(Available records begins)

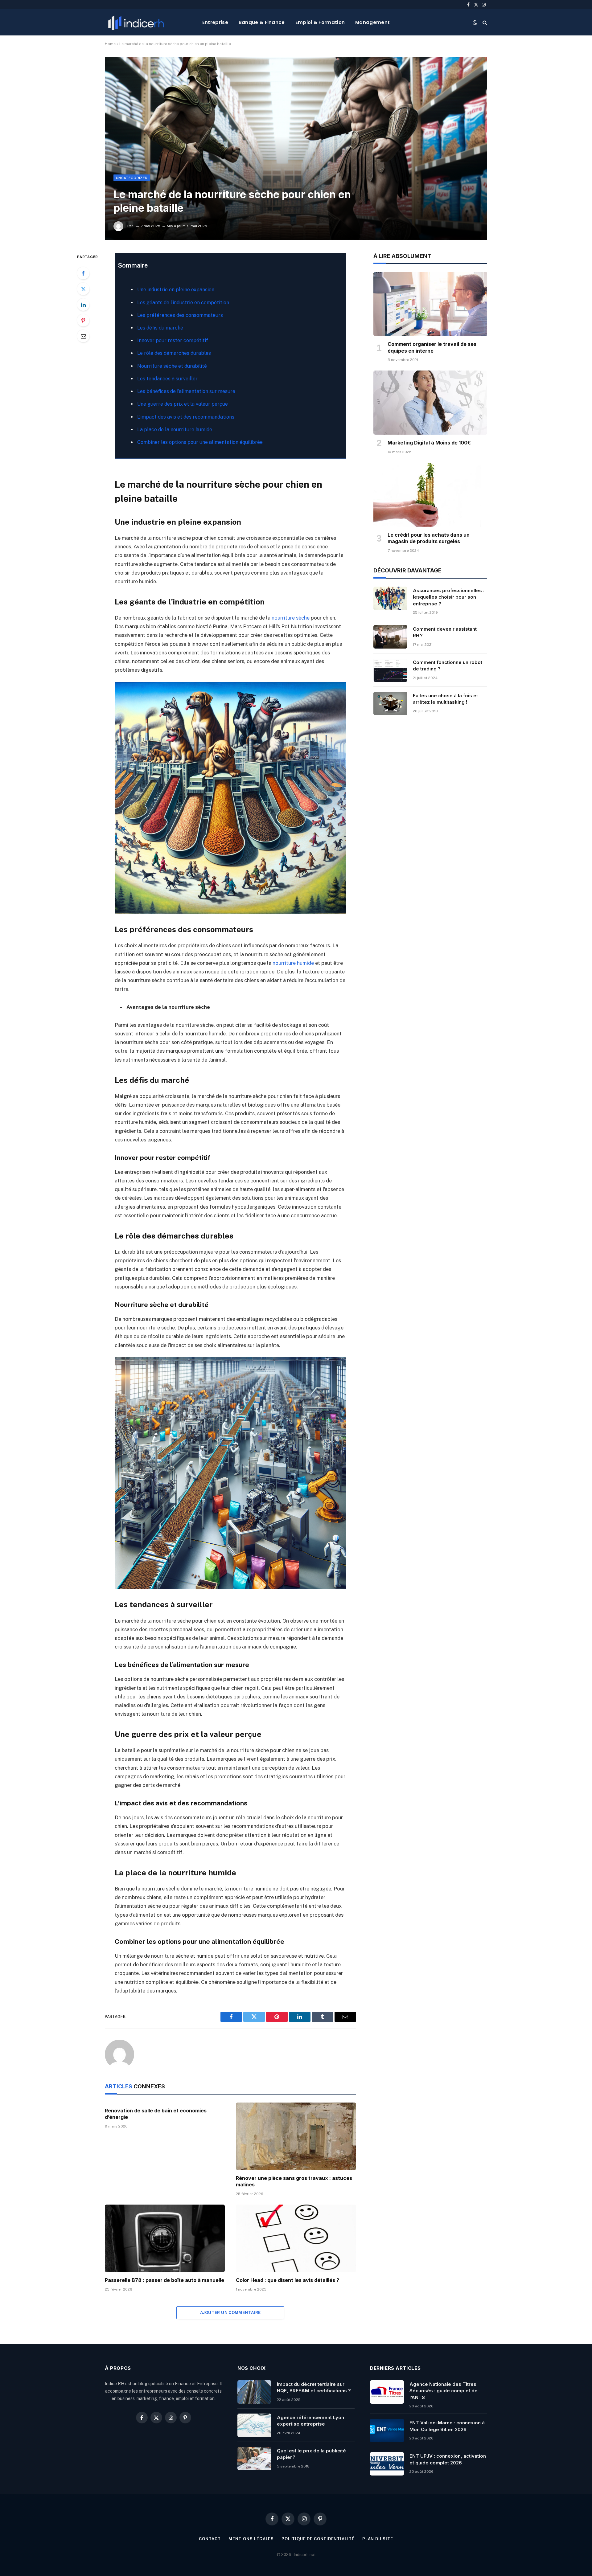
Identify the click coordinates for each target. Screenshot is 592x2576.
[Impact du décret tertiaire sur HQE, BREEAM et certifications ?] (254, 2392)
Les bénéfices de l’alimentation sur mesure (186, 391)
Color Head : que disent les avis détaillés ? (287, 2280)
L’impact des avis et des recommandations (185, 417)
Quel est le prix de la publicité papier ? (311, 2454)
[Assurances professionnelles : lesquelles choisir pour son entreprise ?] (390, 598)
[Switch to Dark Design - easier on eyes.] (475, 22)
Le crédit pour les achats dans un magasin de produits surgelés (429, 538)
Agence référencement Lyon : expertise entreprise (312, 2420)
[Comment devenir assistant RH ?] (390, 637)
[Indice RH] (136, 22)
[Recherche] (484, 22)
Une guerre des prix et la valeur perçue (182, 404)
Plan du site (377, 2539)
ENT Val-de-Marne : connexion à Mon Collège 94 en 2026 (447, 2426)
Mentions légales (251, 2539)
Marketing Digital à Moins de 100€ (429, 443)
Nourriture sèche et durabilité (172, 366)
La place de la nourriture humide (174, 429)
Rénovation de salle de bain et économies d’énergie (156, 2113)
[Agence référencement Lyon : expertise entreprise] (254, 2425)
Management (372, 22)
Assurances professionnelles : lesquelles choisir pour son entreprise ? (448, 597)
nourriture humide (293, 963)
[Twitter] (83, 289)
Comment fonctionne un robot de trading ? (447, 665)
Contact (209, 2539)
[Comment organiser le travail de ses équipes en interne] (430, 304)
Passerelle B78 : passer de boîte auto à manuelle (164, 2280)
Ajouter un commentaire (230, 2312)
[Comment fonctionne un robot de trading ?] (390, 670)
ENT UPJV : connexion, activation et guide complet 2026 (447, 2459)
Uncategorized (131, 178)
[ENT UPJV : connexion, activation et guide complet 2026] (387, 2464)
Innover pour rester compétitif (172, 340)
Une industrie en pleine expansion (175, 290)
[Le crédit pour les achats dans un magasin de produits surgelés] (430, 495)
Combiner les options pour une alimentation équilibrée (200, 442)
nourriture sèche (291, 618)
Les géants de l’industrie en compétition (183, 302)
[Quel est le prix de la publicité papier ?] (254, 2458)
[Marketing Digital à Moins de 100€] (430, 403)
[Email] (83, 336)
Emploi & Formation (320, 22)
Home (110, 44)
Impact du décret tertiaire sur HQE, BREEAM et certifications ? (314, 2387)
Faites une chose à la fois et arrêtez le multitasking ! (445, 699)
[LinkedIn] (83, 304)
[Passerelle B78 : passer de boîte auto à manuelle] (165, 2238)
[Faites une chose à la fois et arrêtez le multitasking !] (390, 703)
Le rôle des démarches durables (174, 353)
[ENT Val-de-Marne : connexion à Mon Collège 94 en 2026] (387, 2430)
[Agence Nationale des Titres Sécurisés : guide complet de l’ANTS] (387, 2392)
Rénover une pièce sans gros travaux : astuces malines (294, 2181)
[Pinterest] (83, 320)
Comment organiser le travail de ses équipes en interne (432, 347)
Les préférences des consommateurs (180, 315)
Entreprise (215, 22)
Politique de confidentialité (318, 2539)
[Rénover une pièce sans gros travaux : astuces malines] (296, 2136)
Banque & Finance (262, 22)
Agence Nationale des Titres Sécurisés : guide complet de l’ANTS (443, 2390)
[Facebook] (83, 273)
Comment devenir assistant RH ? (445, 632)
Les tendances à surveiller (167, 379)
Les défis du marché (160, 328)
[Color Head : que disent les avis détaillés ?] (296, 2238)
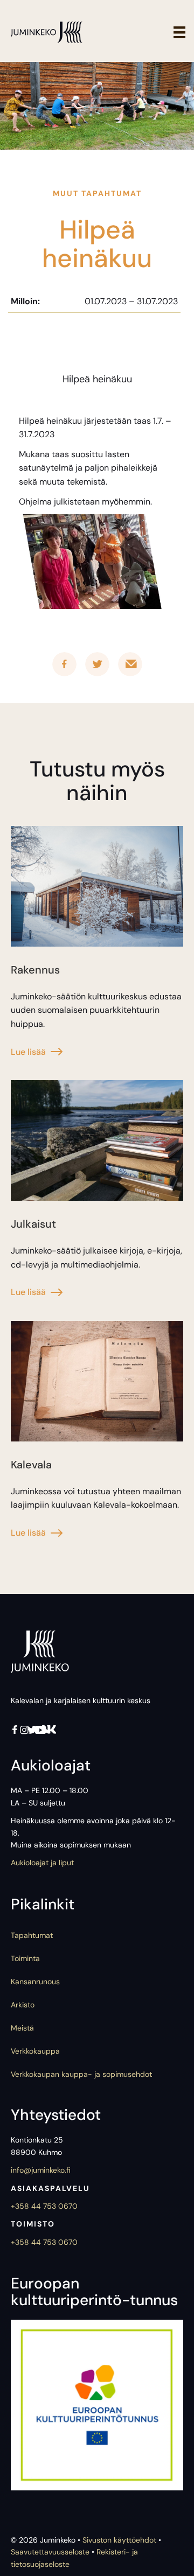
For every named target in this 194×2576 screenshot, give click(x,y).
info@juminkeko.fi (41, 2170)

(Available records ends)
(Available records begins)

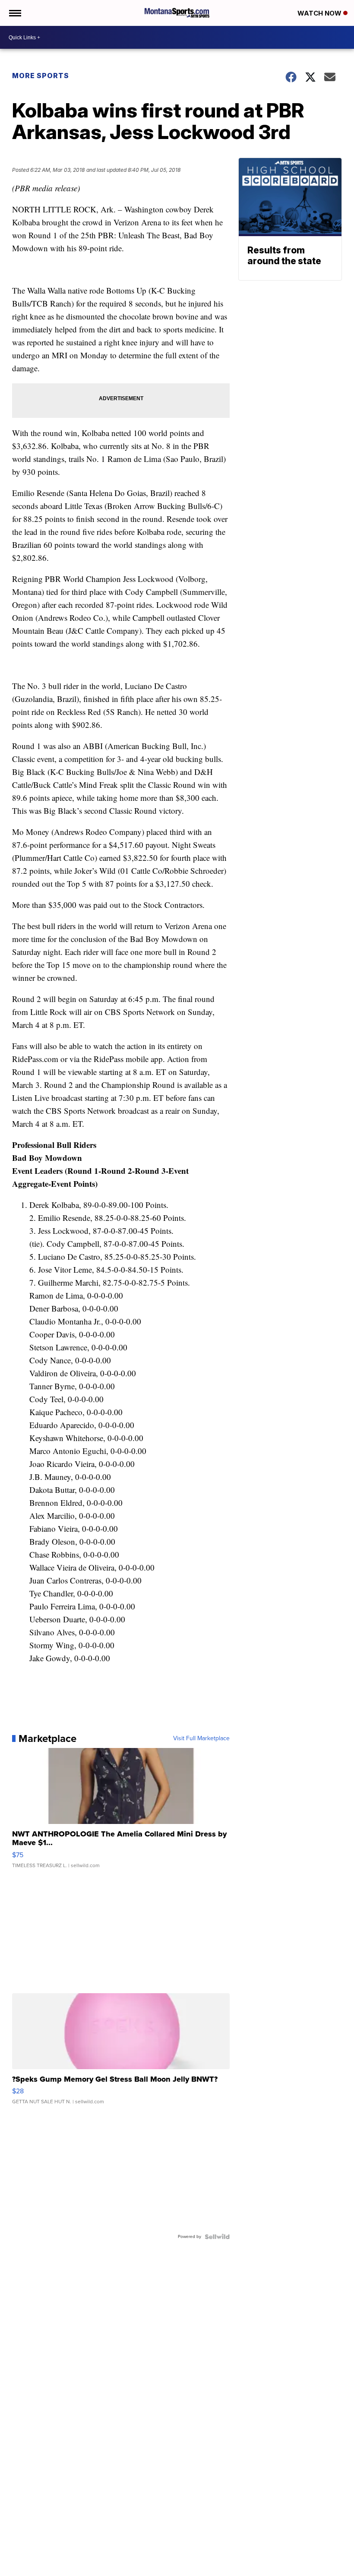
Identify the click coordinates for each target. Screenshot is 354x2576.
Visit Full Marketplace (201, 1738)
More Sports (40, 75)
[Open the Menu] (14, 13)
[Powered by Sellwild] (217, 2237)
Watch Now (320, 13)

(Available records ends)
(Available records begins)

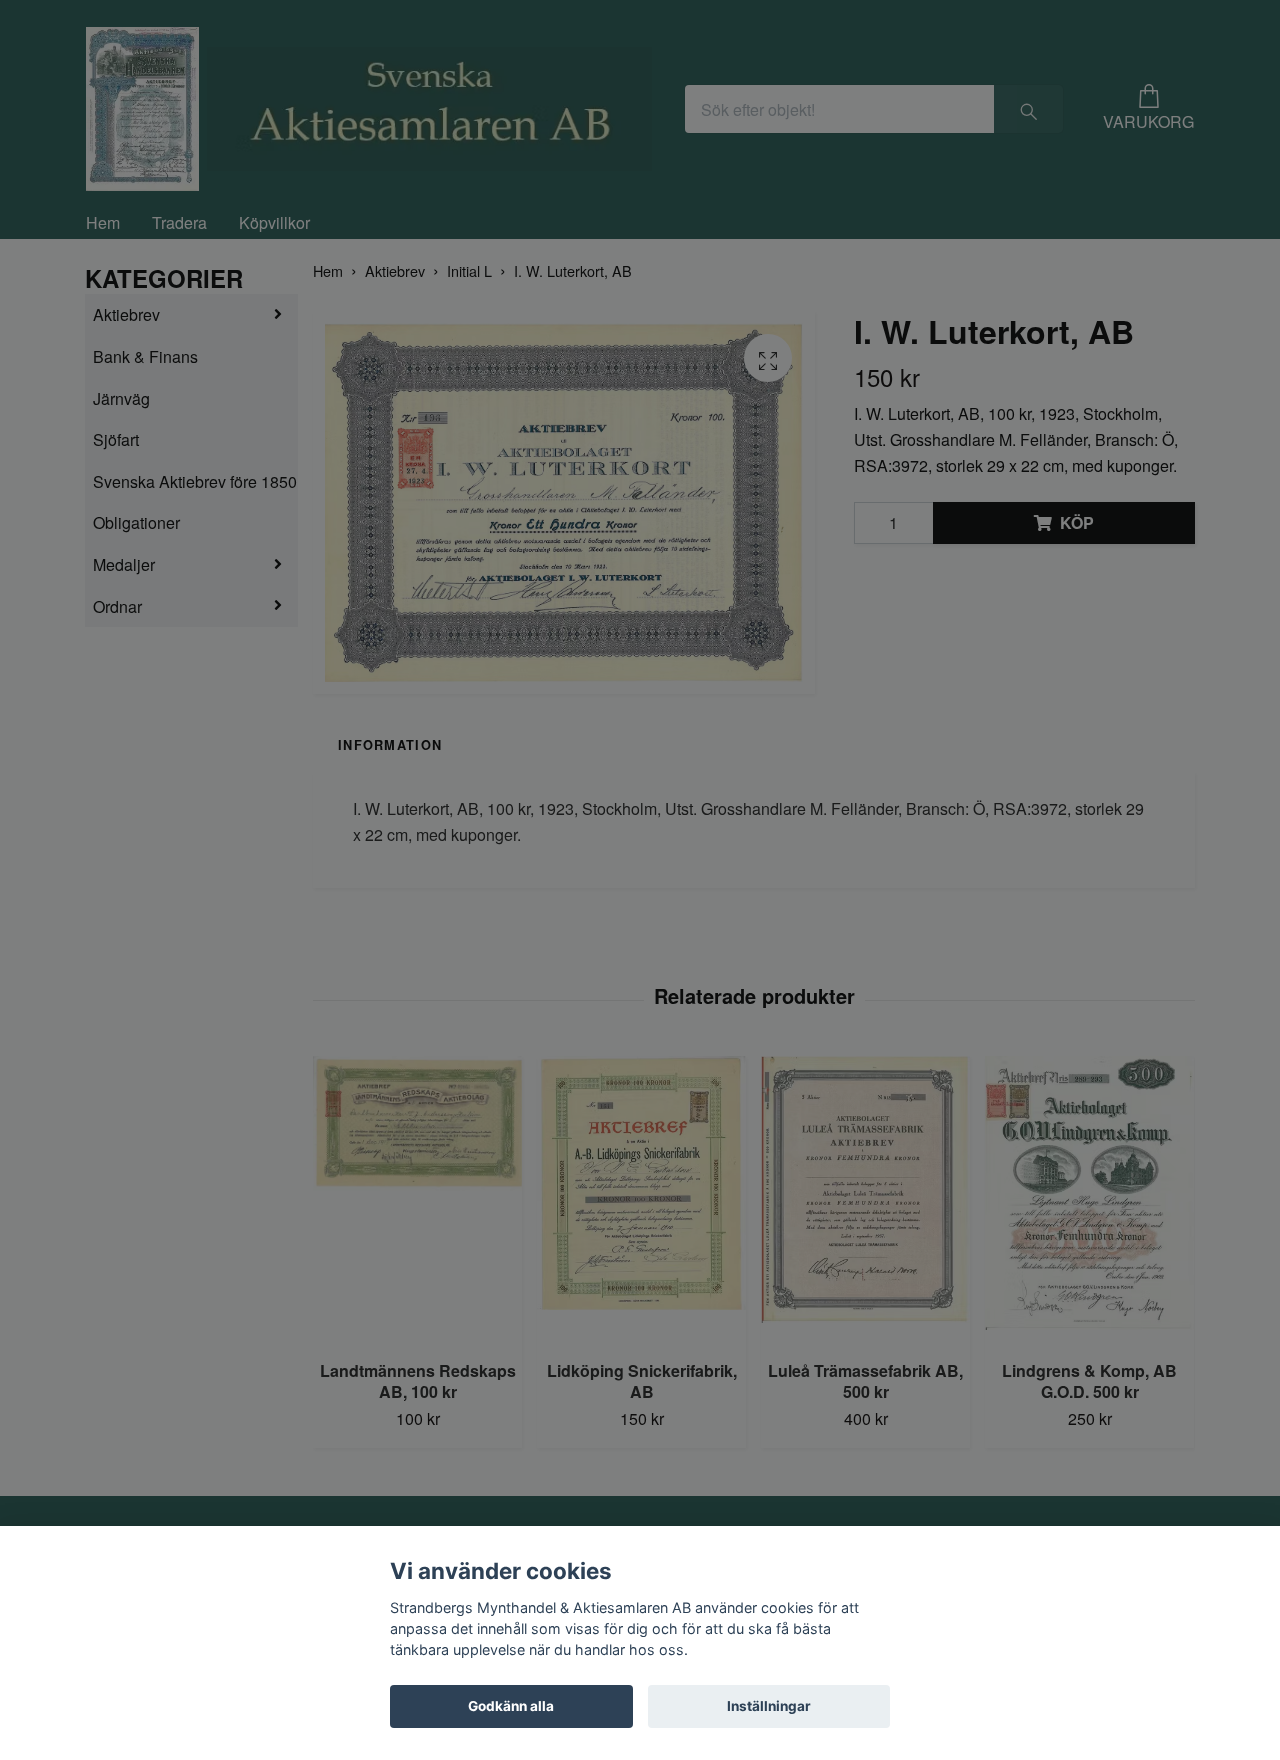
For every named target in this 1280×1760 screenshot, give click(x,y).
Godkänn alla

(Available records ends)

■ **Brief**:
Retype only this portion of the data above: the line containing "L’impact des avis", the line containing "Uncategorized (131, 178)", and all lines between them, exactly.

■ **Answer box**:
L’impact des avis et des recommandations (185, 417)
Quel est le prix de la publicité papier ? (311, 2454)
[Assurances professionnelles : lesquelles choisir pour son entreprise ?] (390, 598)
[Switch to Dark Design - easier on eyes.] (475, 22)
Le crédit pour les achats dans un magasin de produits surgelés (429, 538)
Agence référencement Lyon : expertise entreprise (312, 2420)
[Comment devenir assistant RH ?] (390, 637)
[Indice RH] (136, 22)
[Recherche] (484, 22)
Une guerre des prix et la valeur perçue (182, 404)
Plan du site (377, 2539)
ENT Val-de-Marne : connexion à Mon Collège 94 en 2026 (447, 2426)
Mentions légales (251, 2539)
Marketing Digital à Moins de 100€ (429, 443)
Nourriture sèche et durabilité (172, 366)
La place de la nourriture humide (174, 429)
Rénovation de salle de bain et économies d’énergie (156, 2113)
[Agence référencement Lyon : expertise entreprise] (254, 2425)
Management (372, 22)
Assurances professionnelles : lesquelles choisir pour son entreprise ? (448, 597)
nourriture humide (293, 963)
[Twitter] (83, 289)
Comment fonctionne un robot de trading ? (447, 665)
Contact (209, 2539)
[Comment organiser le travail de ses équipes en interne] (430, 304)
Passerelle B78 : passer de boîte auto à manuelle (164, 2280)
Ajouter un commentaire (230, 2312)
[Comment fonctionne un robot de trading ?] (390, 670)
ENT UPJV : connexion, activation et guide complet 2026 (447, 2459)
Uncategorized (131, 178)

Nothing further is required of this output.